▶ What you need to do
Using the entries below, copy out all lines where "agent" is found.

▶ Information provided

----------------

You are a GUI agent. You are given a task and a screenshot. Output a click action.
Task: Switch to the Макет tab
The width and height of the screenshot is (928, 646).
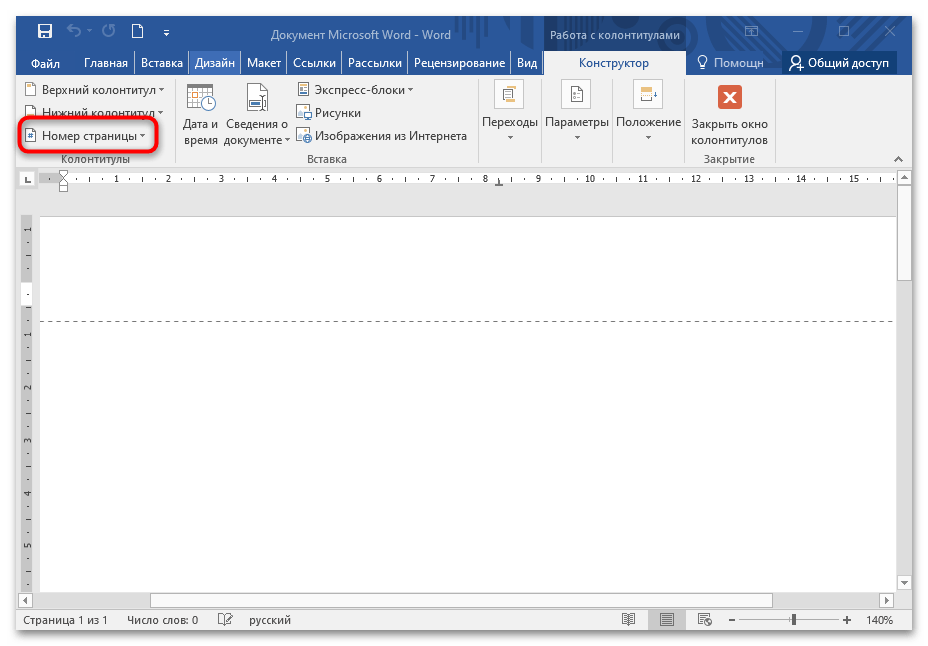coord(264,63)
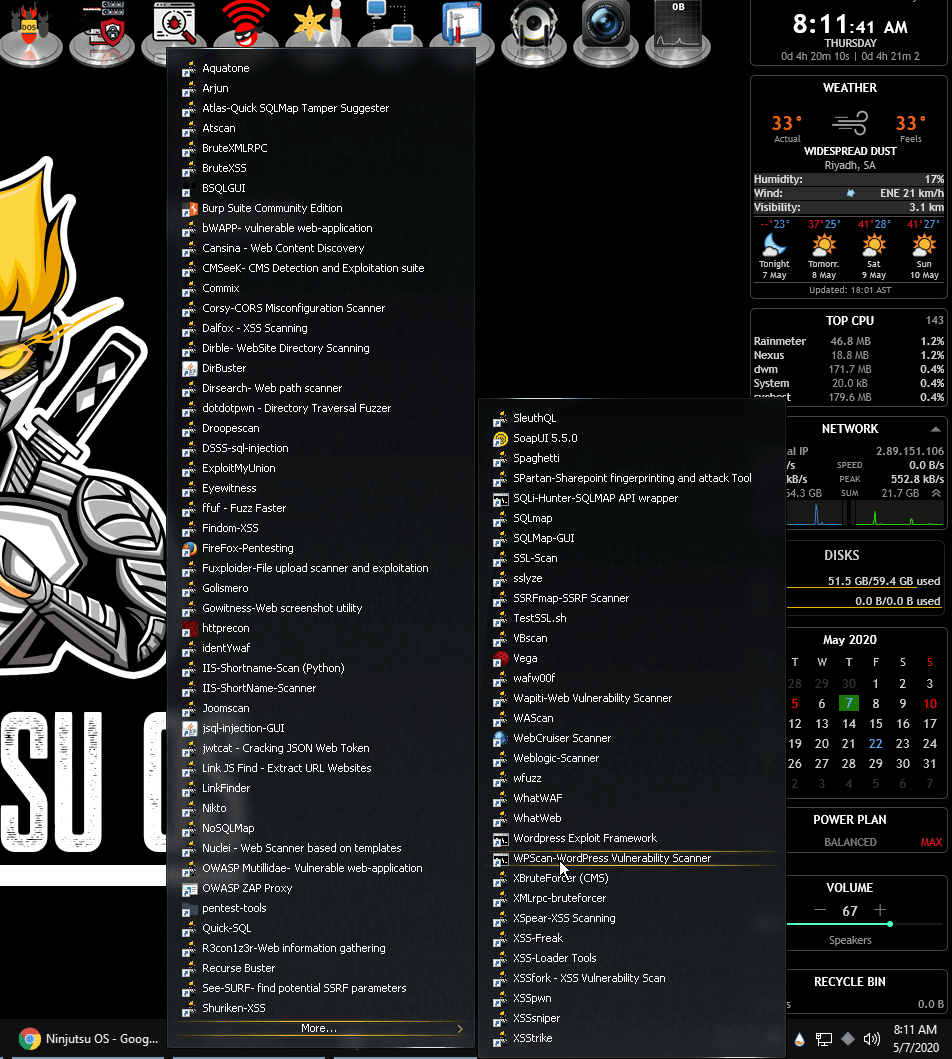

----------------

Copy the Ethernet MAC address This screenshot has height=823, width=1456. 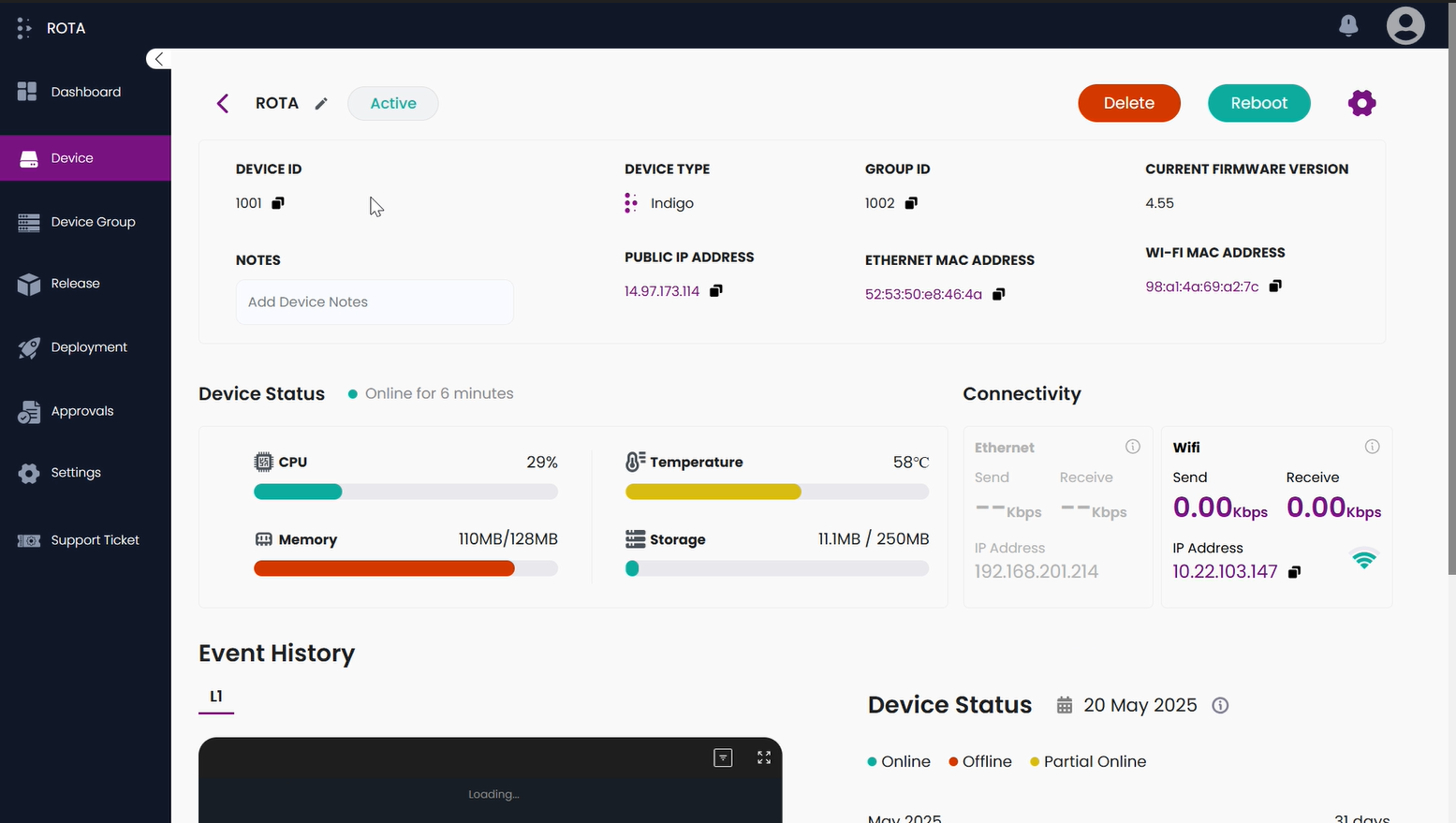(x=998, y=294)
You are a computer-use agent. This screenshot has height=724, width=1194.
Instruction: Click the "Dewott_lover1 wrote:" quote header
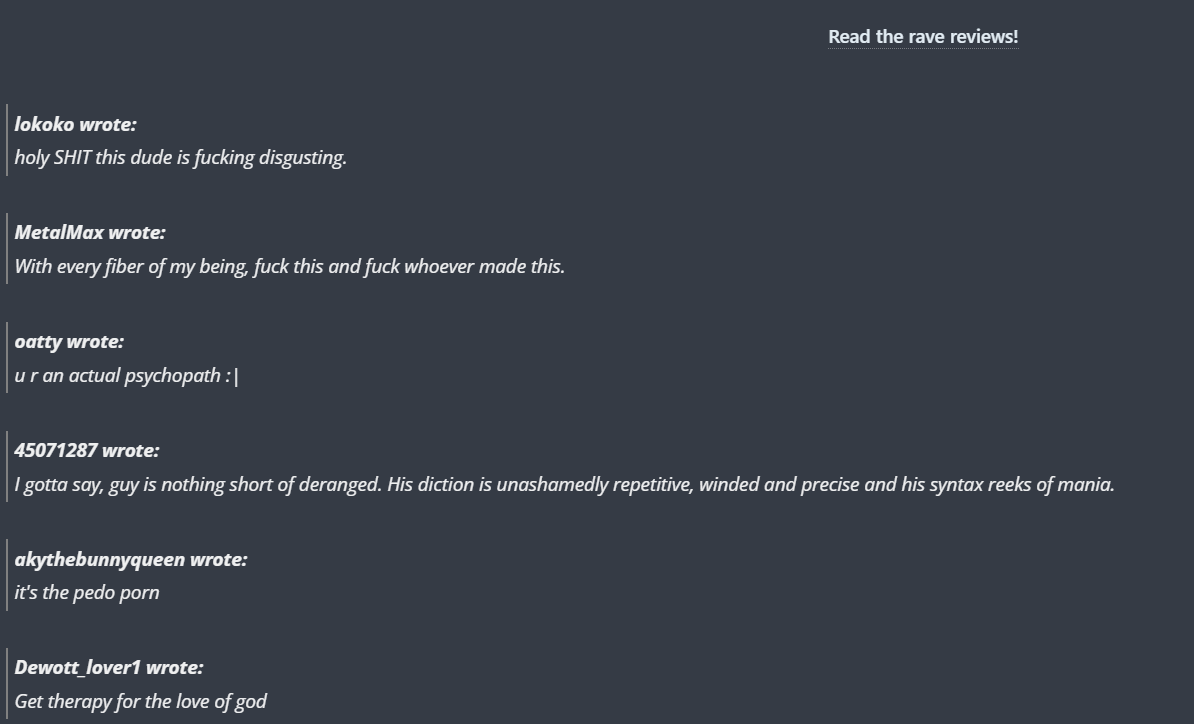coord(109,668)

----------------

▶ Result for this exercise
You are a GUI agent. You are given a task and a screenshot. Output a click action.
You are a computer-use agent. This screenshot has height=724, width=1194.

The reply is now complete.